The revelation emerged following a question from Torbay MP Adrian Sanders, who said electrifying the line between the capital and west Cornwall would cost a fraction of the £50 billion to be lavished on the HS2 north-south line.
The Lib Dem MP's call comes amid track bosses Network Rail studying at least five new rail links in Devon to provide a backstop to the collapsed mainline at Dawlish.
Some politicians and business leaders disagree on how to make the region's rail service more reliable, with Mr Sanders among those warning an alternative new route across Dartmoor via Okehampton would damage the South Devon economy.
During Transport Questions, Mr Sanders said: "Will the Minister commit to looking at the electrification of the Penzance to Paddington route, a scheme which, at a fraction of the cost of HS2, would benefit everyone in the South West, unlike some of the other promoted schemes that would benefit only some people at the expense of others?"

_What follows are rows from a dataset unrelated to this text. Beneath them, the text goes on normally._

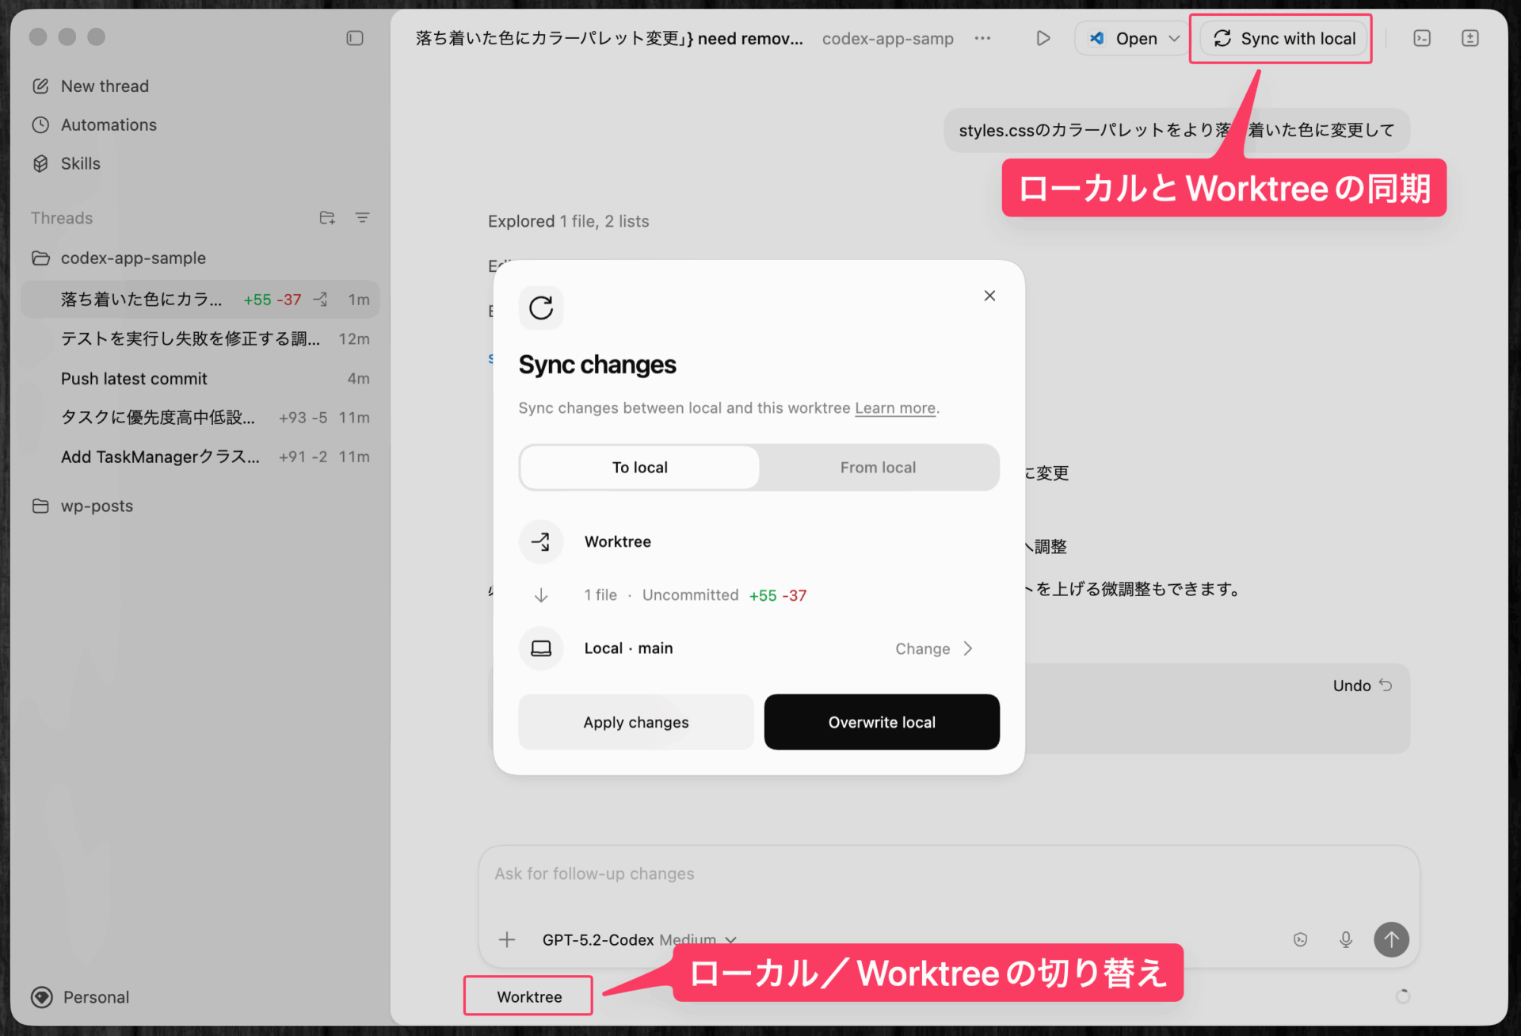Image resolution: width=1521 pixels, height=1036 pixels.
Task: Toggle the sidebar panel icon
Action: click(x=354, y=38)
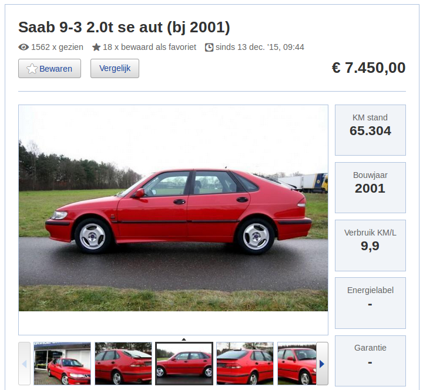Select the highlighted side view thumbnail
Image resolution: width=423 pixels, height=390 pixels.
tap(184, 364)
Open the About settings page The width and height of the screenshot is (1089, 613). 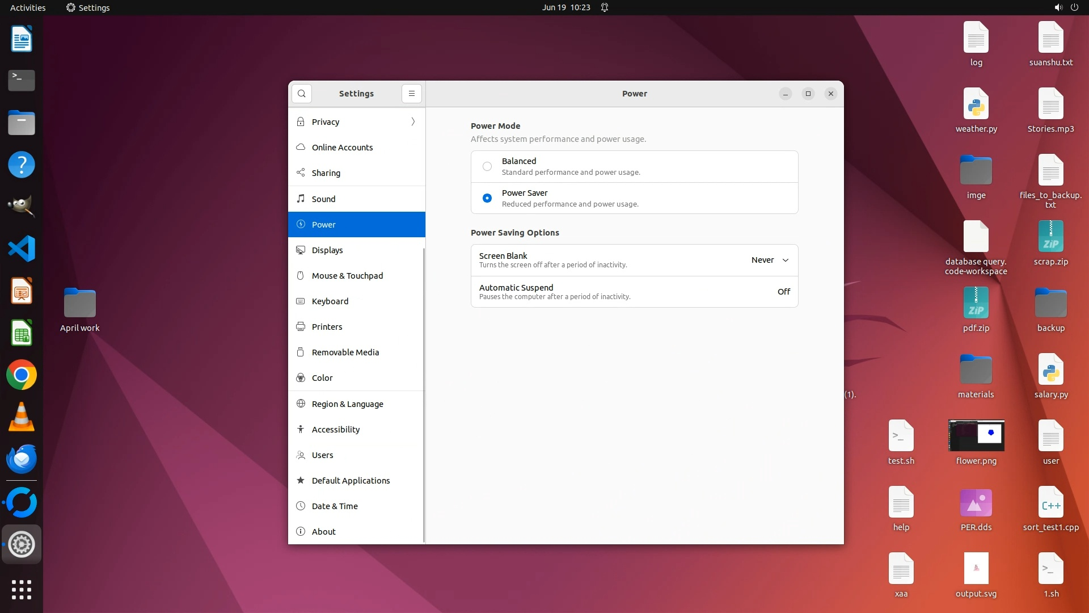323,531
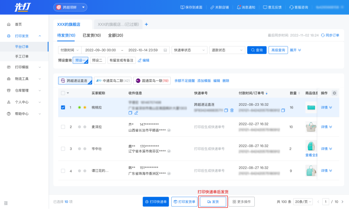The width and height of the screenshot is (349, 209).
Task: Click the teal wallet product thumbnail
Action: (x=311, y=107)
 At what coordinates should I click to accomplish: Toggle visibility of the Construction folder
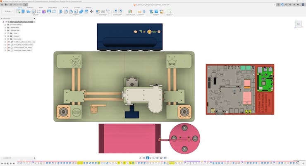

In reply, Mr Hammond said the Department for Transport commissioned a study from Arup in 2012 to look at electrification to the west of Newbury.
He said: "We have already seen some of that study's results, which indicate that there is a very good business case for going to Bedwyn, and further results from that study are being considered by the department."
The Great Western line is already to be electrified to Bristol. But most trains to west Somerset, Devon and Cornwall run on the "second" line via Newbury.
Earlier in the question session, Mel Stride, Conservative MP for Central Devon, pressed Transport Secretary Patrick McLoughlin to take "very seriously" the proposal for a new railway line from Exeter to Plymouth via Okehampton and Tavistock.
Mr McLoughlin replied: "I have asked Network Rail to do a substantive piece of work, which I expect to get this July and which will address some of the options."
Alison Seabeck, Labour MP for Plymouth Moor View, added the South West "deserves better", claiming there was "nothing" in the Budget for road or rail transport and the delayed new Great Western franchise is a "dog's breakfast". She urged the Secretary of State to press Chancellor George Osborne to ensure that commitments for finance for investment will be made either before or during the autumn financial statement.